3. watch it throw exception before formatting the filesystems
see attached exception report.
work1.private: Pentium III (Coppermine) @600MHz 512MB RAM MSI Mobo
etc. all standard and working with older rawhides.
Created attachment 150349 [details]
Anaconda dump of exception - date of rawhide 2007-03-18
Created attachment 150814 [details]
Anaconda dump of exception - date of rawhide 2007-03-23
See attached exception report for todays rawhide failure.
With anaconda-18.104.22.168 I still get tracebacks.
More relevant, however, is that I tried an install without customizing the
layout - and it works! The bug is centered somewhere where the code is
attempting to re-do the formatting of logical volumes.
I suspect that my next install with doing a custom layout with a zeroed disk
will work also. It might also possibly be in doing something with a "weird"
name: I had a LV that was to be mounted on "/data2" and the disklabel for the
volume showed up as only "data2" (no leading slash).
I will experiment with this last possibility a bit in the next several installs.
My problem with debugging this is that I still don't really understand the
internals of the LVM code and utilities. The anaconda dump may or may not
contain the failing vgchange command and arguments, which are:
("vgchange", "-ay", "-v")
and I have no idea what that is supposed to do, but it *feels* like the best
place on which to focus attention.
Let me know if there are specific tests you'd like me to make.
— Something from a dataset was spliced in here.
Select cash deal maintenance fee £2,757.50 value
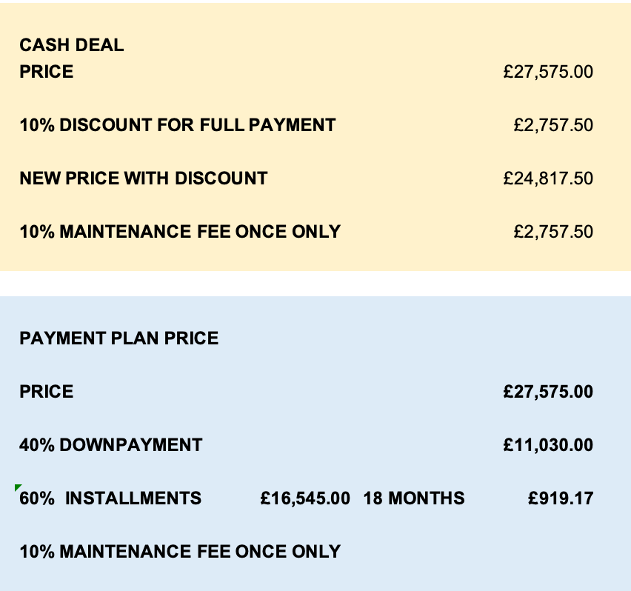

follow-up: wipeing the boot track doesn't prevent the bug.
apparently, any major changes to the default layout (like resizing root and
swap and adding separate /usr and /var LVs) result in the lvchange error
occurring. I'm going to try a no-LVM layout and see what happens.
Created attachment 152095 [details]
Anaconda dump of exception - date of rawhide 2007-04-09 try #1 (mod default)
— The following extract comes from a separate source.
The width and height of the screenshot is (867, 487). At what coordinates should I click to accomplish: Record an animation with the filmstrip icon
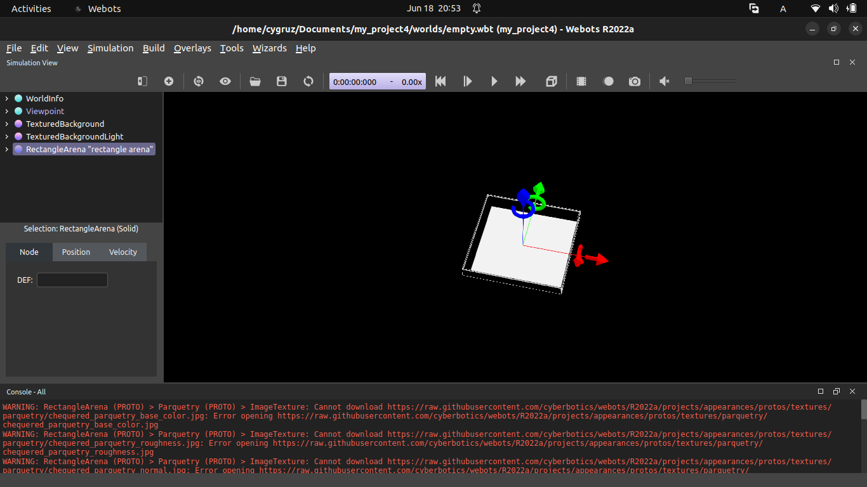tap(581, 81)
Created attachment 152096 [details]
dump from try #2 (No LVM configured in layout)
Created attachment 152097 [details]
dump from try #3 (accept default)
Try #1 - wipe MBR and partition table, modify the LVM and attempt install.
Try #2 - wipe MBR and partition table, generate custom NO-LVM layout and install
Try #3 - wipe MBR and partition table, accept defaults and install
Why is it trying to LVCHANGE a layout with NO LVM partitions?
Will try a few more variations and report.
I dragged out Knoppix and used QTParted to make my desired layout on the disc.
Loaded up the boot.iso and used "custom layout" to assign the mount points.
WHY is anaconda calling lvm stuff at all?
I let anaconda (disk-druid) make its default config (wipe out Linux partitions
and create default layout) and no other changes.
It's now in the process of formatting and installing....
I'm tempted (but not ready to) look at the anaconda code and try to fathom the
python stuff to see what is wrong. It has been too long since I've had to
really look at code.
Okay, rawhide of 2007-04-16 is still suffering from the bug.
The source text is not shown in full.